There are a couple things to remember however... APC uses pure sine modulation, so you can run motors without much damage, other brands mostly dont have pure sin, and the motors will burn out faster (i think i read like 30% faster, i cant recall where right now).  Also, high load items like heaters will drain the battery really quick.  I setup a relay for my heaters.. EB8 port triggers a relay, which activates the heater which is actually plugged into the non-backup receptacles.  I bought a second UPS just for the heaters (still waiting on getting replacement batteries for it... APC smartups/backups are cheaper at auction w/ dead batteries!)

If space is the issue, and you have a low load overall... they make some pretty smallish ones.. its a balance between runtime and what you feel comfortable with.

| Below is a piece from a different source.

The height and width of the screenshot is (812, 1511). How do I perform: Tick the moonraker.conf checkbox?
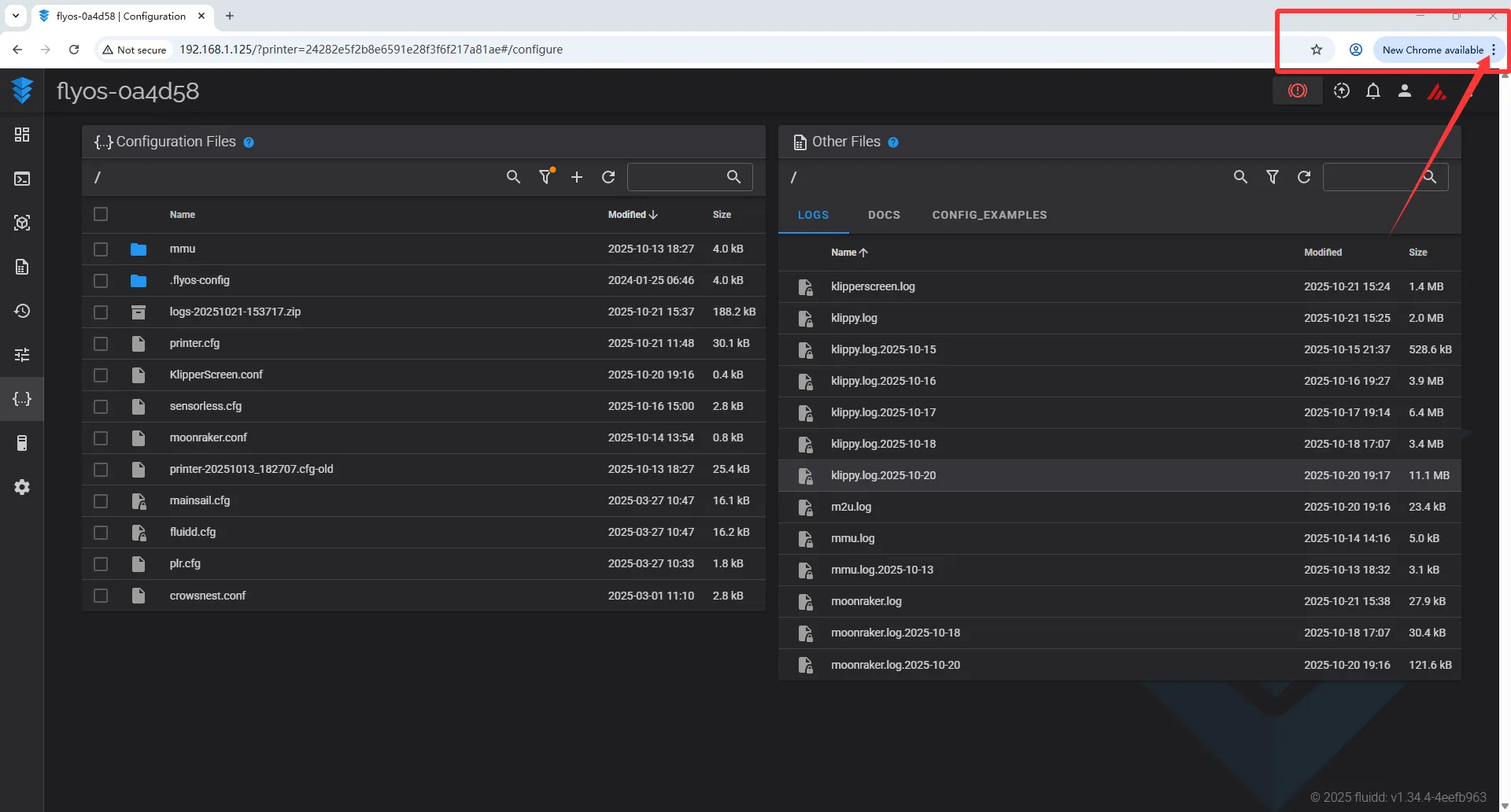(x=101, y=438)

full disclosure.. i have UPS's on pretty much everything in my house, except fridge/freezer.  things with compressors are even more sensitive to UPS modulated power... i dont wanna deal w/ replacing compressors.

 

First, APC makes several UPS models that produce modified sine wave power when on battery…for an ordinary PC that’s no problem…for most things that’s no problem.  Pure sine wave is only available as you move up to the more expensive units in their lineup…same with Tripplite, Cyberpower, etc.  To the degree you should even care its only for certain AC powered devices.  The Apex systems themselves little more than a tiny “PC” of sorts and they are DC powered internally which is not apparent since there is no wall wart on that power cable, rather buried inside.  You would want to protect them from surges but the line conditioning is not of use to them.  DC devices are much more tolerant of voltage fluctuations (brown power) which is mostly what power conditioners seek to eliminate.   This is a different topic all together really…lets step way back and take the electrical engineering and the Apex out of the conversation. 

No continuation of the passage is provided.